To help provide some inspiration I played some music while developing my own designs.
I kept all my designs flat, then “warped” them in Photoshop over random 3D images I found online trying to match the design with the right shape.
Portrait of Emy by Schmidt-Rottluff. Image referenced from the Cleveland Museum of Art.
The next lot of artists that inspired this exercise were those associated with the German Expressionist movement. Like many art revolutions that occurred during this time in early 20th Century Europe, colour was vital as a way of communicating their message.
Double Self Portrait by Kirchner, found at the NationalGaleries, Berlin. Image referenced from fineartamerica.com
Portrait de Fernande Olivier by van Dongen. Image referenced from the-athenaeum.org
We start seeing work that is less concerned with literal interpretations of life but using colour to reflect the emotional connection the painter has with their subject matter.

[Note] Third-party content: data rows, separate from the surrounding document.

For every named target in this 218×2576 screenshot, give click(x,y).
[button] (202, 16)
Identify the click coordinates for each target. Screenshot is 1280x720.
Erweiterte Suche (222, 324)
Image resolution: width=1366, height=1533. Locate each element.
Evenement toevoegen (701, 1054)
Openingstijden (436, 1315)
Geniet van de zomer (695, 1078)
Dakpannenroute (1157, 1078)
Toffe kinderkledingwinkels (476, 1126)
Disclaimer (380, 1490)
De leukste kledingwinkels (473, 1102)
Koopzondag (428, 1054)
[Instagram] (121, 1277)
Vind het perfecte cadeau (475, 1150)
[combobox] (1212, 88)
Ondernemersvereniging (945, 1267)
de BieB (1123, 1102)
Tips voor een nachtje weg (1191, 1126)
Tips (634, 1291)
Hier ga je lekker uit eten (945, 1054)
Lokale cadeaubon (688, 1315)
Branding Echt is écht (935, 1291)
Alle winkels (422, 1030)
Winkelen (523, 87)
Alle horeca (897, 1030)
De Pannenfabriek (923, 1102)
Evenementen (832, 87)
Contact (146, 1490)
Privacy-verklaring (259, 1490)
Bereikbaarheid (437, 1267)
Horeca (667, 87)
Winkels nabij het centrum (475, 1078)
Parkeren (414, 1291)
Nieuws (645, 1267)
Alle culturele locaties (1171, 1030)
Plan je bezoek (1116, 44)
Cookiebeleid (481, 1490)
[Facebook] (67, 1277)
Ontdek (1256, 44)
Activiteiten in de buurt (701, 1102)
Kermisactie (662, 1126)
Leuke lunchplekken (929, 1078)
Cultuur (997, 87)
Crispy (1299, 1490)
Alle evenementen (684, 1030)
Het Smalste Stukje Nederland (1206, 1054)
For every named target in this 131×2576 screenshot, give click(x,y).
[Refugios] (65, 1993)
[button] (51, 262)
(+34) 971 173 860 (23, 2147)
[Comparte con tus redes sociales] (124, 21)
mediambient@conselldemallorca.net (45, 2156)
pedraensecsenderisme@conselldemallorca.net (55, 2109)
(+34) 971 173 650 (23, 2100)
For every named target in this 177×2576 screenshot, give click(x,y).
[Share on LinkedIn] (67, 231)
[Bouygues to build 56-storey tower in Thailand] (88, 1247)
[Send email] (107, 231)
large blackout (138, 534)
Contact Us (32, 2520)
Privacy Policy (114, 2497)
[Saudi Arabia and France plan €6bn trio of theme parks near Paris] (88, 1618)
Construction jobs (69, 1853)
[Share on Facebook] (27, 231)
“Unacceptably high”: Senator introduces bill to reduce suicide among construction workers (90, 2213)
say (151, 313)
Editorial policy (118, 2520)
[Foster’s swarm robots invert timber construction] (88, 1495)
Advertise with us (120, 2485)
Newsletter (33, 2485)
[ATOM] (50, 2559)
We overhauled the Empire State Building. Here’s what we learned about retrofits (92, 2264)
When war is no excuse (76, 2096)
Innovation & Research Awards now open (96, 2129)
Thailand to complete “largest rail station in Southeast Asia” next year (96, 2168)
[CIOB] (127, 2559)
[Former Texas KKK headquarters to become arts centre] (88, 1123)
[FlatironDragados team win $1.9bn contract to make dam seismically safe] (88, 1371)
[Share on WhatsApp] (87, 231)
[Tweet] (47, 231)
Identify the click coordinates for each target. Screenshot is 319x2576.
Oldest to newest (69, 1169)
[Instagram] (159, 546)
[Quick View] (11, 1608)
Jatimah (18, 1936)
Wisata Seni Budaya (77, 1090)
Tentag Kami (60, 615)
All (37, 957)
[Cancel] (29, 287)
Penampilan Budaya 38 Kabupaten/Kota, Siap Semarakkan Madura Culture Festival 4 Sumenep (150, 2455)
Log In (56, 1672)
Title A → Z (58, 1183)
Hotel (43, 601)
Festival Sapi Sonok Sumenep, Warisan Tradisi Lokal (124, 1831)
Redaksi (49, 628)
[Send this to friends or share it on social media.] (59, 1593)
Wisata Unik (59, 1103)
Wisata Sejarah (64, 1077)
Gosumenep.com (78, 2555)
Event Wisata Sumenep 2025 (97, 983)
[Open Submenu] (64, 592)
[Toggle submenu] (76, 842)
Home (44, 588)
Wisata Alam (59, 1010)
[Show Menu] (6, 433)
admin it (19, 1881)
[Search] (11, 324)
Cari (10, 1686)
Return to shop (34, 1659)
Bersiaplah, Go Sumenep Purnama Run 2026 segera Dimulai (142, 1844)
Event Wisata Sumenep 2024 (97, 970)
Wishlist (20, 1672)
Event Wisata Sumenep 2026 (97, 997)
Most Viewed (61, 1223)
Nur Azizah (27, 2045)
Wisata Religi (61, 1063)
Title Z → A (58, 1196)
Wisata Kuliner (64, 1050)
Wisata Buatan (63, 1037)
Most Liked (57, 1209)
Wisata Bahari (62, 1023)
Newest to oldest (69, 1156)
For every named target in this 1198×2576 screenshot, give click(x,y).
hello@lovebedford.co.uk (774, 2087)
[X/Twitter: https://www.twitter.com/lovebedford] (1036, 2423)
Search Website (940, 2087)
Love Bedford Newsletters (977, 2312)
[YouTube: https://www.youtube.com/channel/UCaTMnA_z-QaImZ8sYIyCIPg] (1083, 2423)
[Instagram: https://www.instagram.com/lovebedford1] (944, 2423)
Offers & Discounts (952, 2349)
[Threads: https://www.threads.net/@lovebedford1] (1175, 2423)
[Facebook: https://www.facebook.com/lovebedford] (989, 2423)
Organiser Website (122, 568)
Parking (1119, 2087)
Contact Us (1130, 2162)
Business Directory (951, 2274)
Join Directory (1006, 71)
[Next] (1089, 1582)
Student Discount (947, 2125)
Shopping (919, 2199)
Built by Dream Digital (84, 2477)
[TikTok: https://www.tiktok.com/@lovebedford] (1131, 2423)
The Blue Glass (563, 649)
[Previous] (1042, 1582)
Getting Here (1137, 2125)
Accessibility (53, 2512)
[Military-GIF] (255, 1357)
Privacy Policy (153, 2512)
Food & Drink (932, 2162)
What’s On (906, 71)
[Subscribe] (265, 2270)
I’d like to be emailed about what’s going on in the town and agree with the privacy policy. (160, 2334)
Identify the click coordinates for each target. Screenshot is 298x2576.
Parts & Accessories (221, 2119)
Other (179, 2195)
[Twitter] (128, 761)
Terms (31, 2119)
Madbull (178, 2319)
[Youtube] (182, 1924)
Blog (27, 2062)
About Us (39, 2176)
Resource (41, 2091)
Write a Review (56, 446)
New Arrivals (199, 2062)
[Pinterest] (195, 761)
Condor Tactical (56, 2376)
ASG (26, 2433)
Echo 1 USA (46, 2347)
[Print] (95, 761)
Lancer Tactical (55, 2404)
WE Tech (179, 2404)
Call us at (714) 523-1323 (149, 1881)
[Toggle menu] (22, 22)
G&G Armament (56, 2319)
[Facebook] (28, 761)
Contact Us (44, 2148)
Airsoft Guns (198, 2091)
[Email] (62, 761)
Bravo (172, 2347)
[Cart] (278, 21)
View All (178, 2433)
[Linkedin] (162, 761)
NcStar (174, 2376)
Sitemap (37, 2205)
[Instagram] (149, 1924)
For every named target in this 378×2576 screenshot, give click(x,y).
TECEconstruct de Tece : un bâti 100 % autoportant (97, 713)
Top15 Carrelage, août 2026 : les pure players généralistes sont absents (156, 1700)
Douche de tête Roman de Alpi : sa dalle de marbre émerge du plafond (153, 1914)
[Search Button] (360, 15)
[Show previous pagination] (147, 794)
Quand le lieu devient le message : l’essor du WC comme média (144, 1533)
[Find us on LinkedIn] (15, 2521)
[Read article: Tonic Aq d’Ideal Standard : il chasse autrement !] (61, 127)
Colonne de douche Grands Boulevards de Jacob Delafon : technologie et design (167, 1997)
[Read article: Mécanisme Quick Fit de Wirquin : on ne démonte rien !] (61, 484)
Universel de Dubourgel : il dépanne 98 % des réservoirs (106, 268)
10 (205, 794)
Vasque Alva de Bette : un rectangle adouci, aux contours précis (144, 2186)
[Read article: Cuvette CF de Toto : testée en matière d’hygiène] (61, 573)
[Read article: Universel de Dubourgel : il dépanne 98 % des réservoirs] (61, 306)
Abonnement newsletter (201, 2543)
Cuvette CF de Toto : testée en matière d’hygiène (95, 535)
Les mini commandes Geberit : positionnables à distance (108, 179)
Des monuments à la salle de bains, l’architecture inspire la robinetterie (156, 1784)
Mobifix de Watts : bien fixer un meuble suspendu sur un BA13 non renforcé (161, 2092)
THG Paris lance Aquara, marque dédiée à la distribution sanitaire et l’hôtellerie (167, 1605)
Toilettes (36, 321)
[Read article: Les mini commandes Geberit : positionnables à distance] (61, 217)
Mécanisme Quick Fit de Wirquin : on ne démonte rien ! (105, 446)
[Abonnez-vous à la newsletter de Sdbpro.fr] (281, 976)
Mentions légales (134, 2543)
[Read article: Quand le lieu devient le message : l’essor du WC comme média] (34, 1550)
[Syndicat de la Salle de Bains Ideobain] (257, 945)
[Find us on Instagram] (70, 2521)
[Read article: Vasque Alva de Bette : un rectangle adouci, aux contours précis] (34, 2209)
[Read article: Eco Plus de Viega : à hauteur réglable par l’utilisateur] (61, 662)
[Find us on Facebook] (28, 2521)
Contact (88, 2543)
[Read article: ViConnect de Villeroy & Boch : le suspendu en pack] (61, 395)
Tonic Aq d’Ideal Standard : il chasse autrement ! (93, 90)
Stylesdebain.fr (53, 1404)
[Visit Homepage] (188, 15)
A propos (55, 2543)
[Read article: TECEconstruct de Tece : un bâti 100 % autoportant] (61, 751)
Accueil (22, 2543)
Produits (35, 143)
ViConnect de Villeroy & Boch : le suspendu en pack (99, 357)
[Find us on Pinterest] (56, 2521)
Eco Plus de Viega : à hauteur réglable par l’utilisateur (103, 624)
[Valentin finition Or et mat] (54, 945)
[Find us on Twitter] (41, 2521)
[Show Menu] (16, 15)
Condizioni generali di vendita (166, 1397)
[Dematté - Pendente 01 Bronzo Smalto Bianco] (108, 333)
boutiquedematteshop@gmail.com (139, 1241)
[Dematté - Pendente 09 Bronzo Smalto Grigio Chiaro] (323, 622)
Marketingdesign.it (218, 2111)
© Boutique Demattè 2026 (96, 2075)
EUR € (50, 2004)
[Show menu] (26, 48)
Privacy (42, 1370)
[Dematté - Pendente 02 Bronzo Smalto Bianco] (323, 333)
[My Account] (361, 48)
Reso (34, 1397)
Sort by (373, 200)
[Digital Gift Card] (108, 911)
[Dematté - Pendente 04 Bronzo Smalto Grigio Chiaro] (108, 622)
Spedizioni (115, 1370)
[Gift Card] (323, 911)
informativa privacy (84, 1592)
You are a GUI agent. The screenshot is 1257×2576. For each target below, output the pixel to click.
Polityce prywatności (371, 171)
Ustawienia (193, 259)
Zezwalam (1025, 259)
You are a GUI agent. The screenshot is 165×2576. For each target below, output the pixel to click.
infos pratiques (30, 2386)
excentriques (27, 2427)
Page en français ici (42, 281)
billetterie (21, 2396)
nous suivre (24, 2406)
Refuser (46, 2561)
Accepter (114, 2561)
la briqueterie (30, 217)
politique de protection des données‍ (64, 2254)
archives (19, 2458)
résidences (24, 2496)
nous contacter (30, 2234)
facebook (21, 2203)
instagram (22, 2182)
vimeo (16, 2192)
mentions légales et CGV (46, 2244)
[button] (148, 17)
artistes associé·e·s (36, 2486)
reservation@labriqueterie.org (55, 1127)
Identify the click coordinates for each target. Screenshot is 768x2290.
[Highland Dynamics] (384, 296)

Although I have no real control with these rainbow crayons they seemed to be ideal for expressive portraiture.
All my photo references came from a website called unsplash.com where the global community upload all sorts of hi-resolution images for people to use as they please.
As this was my first drawing I left expectations at the door. The rainbow effect, like the Daiso pencil, really turns an otherwise normal drawing into something quite exciting and vibrant. However, I did consciously turn the crayon so that the shadows were made with the darker colour and lighter with brighter colour.
This drawing was done on an A4 and because of the bluntness of the crayon it never allowed me to add much detail, it was way too hard.
A3 paper gave me better results and more of a chance to see what these crayons are capable of. I also used more than one pen for this one. The crayon was really smooth and it can create boldness as well as subtlety. It got a bit scratchy at times but not enough to bother me.
Initially it was supposed to be a full on solid colour drawing with big chunky blocks of random colour, but as I started working across the whole page blocking in colour, the contrast between the empty spaces and fine linework was giving the picture a lot of dimension. As I’m also overworking pictures I decided to pull back and let the picture breathe.
I decided to do a Matisse/Picasso line drawing with this one. When I see work done in this style, especially by the aforementioned artists, there’s so much I love about it, but to do it myself I find it a little dull to execute.
The first attempt shown here was meant to be layers of really soft scribbles slowly building up the shapes, but my mind started to wander so I binned it.
Not wanting to end today’s session on a bad note I made a second drawing, this time using my left hand. It turned out not too shabby but it was really hard on my fingers!!
My venue was the Chinese Garden of Friendship in Sydney. Usually when I sketch outside I take a large drawing board and A3 paper but this excursion was tacked on to something else I had on so travelled with more practical equipment, notably an A4 sketchbook.
As discovered previously a smaller page doesn’t allow me to use the crayons in an expressive way. I wanted to use linework, like van Gogh, to accentuate shape and energy but the page size and constant bluntness of the crayons limited my attempts.
Its like the product says – its fun. There is some potential to do exciting things with it but it will be limited in its range.